The prairie sentinels o’er the West they once loomed,

And now, alas, they are all but doomed.

In opening the West they played a great part;

Almost as much as the Red River cart.

The snow covered outhouse stood nearby.

Constipation was almost welcomed thereby.

The one-roomed schoolhouse has disappeared from sight.

Kids now ride school buses into the night.

I’m sure better education has been a boon,

But do you still have time to snare a gopher at noon?

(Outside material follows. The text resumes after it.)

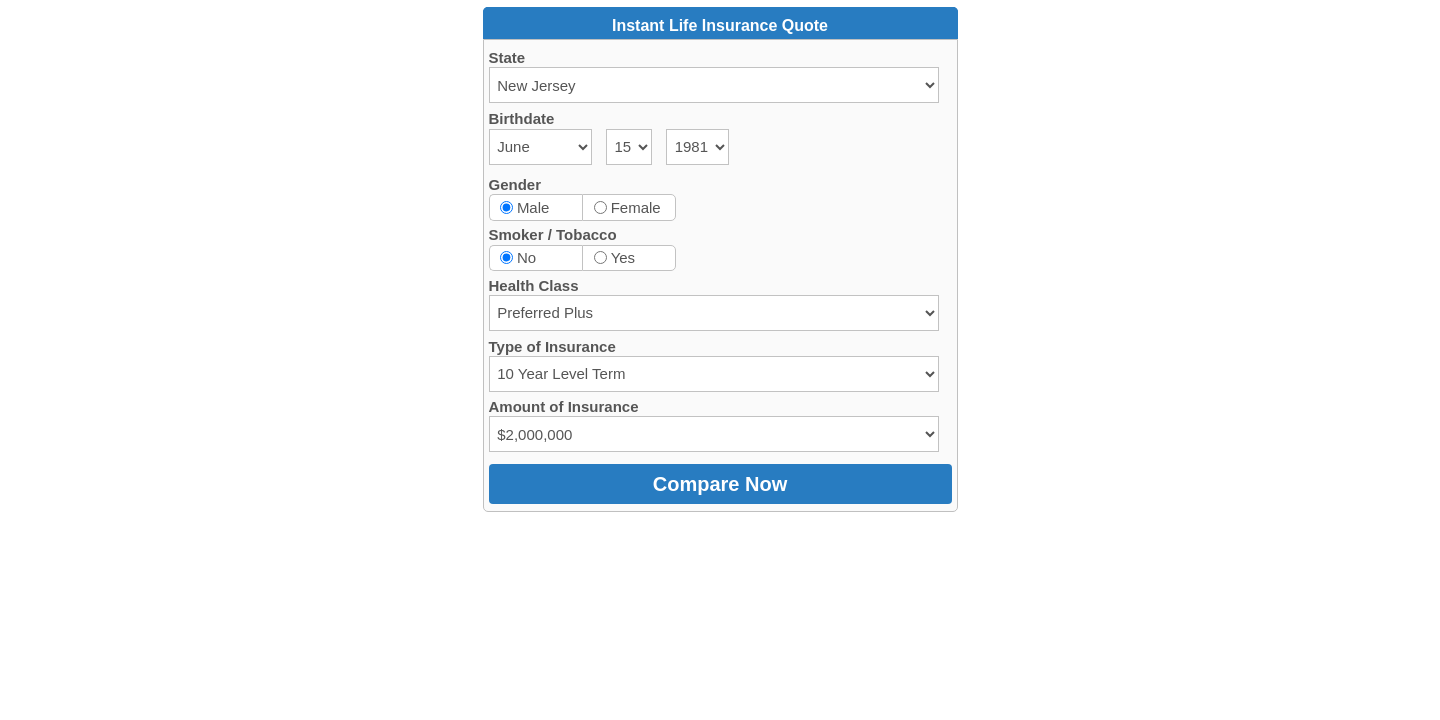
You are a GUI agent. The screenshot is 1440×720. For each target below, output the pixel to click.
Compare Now (720, 484)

In the early 1900s settlers arrived by the thousand,

Mostly from Europe and farming skills abounded.

They broke up the soil and prepared it for seeding, but soon found out better types they’d be needing.

A man named Saunders soon answered the call,

And his Marquis wheat was a Godsend to all.

They of course needed agents to man the machines.

The term “grain buyer” arrived on the scene.

They were very well versed in dockage and shrinkage,

And some would say they were masters at “tookage.”

Some people might doubt me, but this much I know;

The coldest place on earth is a driveway at 30 below.

The Saskatchewan government to ensure remembrance,

Is designating nine sites for some form of reverence.

I do not know what form this will take,

But I’m glad there is something for posterity’s sake.

They were for many years a part of the prairie past

And will surely be missed when they are gone at last.